Jim was very devoted to his family, and while his brother was the disciplinarian, it was Jim’s children who perhaps benefitted the most from growing up in a toy factory family. “Dad used to go on the sales trips, and he would get a lot of sample toys, and we would get to play with them,” Julie recounts. The Allen children, had unique opportunities as they helped the adults see how children interacted with the samples. Jim acquired three waterfront lots beside his farm that was across Cameron Lake from the factory, that he was holding for his kids, so they could all have a place together when they grew up.
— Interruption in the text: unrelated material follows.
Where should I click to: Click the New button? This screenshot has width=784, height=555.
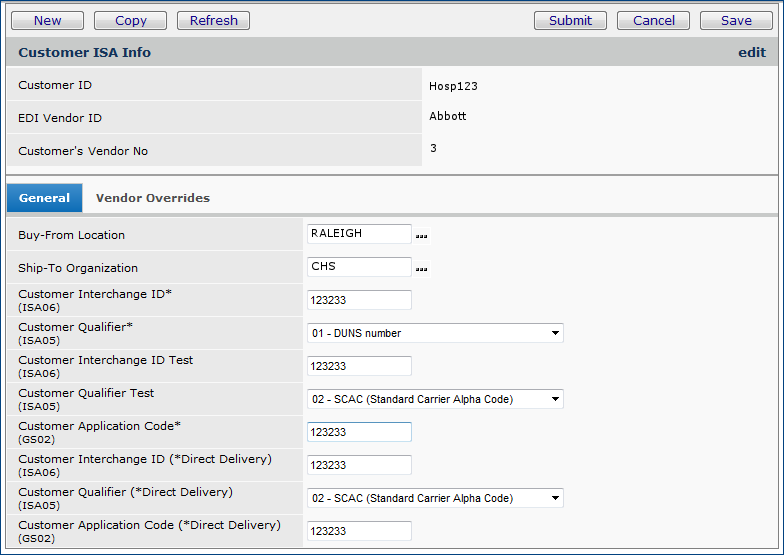pyautogui.click(x=47, y=20)
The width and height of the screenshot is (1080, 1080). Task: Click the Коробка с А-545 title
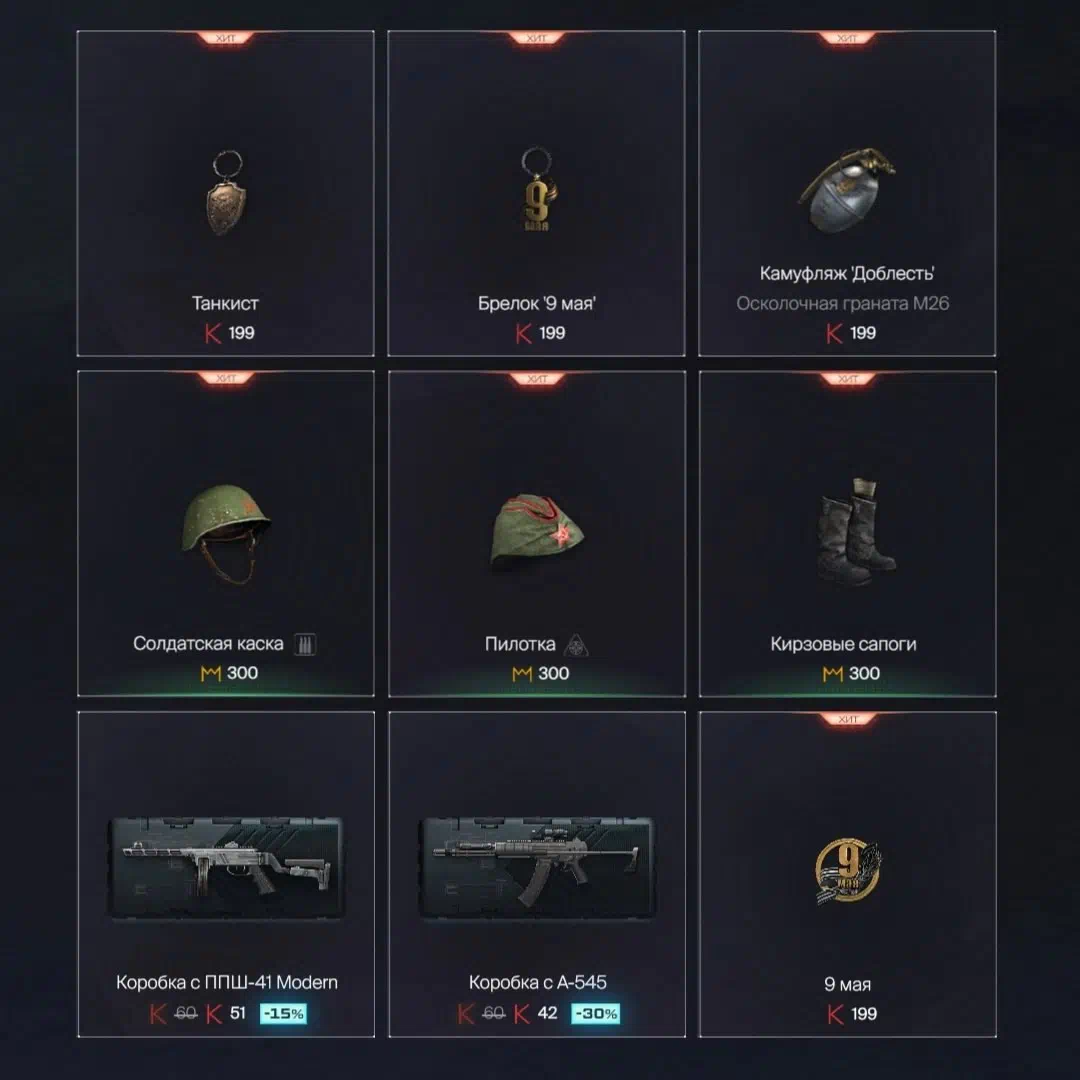pos(538,982)
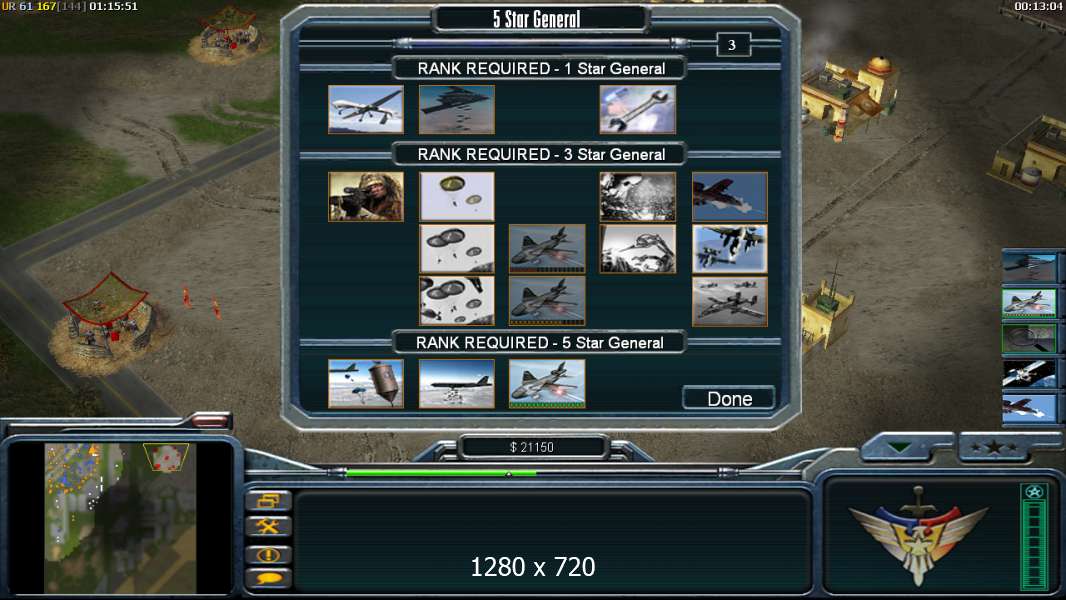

Julie’s oldest sister, Bonnie, married Jim Mullen, who notes, “Jim was a wonderful husband, and loved his wife until the day he died. … he was that kind of guy and that didn’t change, a good father and grandfather.”

Walking into the factory at Allen Wood Products was an experience. “It was noisy, with all the machines running, and it smelled of sawdust, and paint—though the paint shop was closed off,” Julie recounts. “It was quite a sight to watch the busy-ness of all the men working on the machines on the shop floor. As a kid, that was part of the plant where you did not wander around.” Steve remarks, “It was a dusty wood factory, and it was hot in the summer. When the weather was warm enough, the doors were always open for ventilation.”

Allen Wood Products bought in logs and lumber from many different sources. Bill’s father-in-law, Stanley Dancey opened the Bow Lake Lumber Company in 1937, and the company would continue under his son Blake until 1964. They cut around Little and Big Bow Lakes, which were located between Kinmount and Irondale, buying many logs from local farmers. The logs were sawn at a mill near Burnt River’s station, then shipped to Fenelon Falls. Don explains that Allen Wood bought “a lot of pre-cut lumber from the Bow Lake Lumber Company, and when they got a load in we would sort it out in the yard.” Merv Elliott worked in the yard for many years.

The toy factory also purchased logs or bolts that they would saw themselves in the sawmill on site. Charlie, Mac and Darryl Austin cut many logs for it on Grand Island, Balsam Lake. “Darryl was the main logger and they could only get them across in winter when there was ice,” Cecil explains. “I remember Darryl bringing them in on a single axle truck. I was over one time to Grand Island to see him. He had quite a set up over there. He drew the logs out with a single horse, which brought them to a skid rig. There would be a guy there with a cant hook, and the skidway was the same height as the bed of the truck, so they rolled the logs with the cant hook onto the truck, with stakes on the truck bed to keep them there. The Allen’s sawmill just ran in winter.” Don continues: “They were not great big logs like mills would cut now. They were all 8-12 inches around, 14 inches at the largest.”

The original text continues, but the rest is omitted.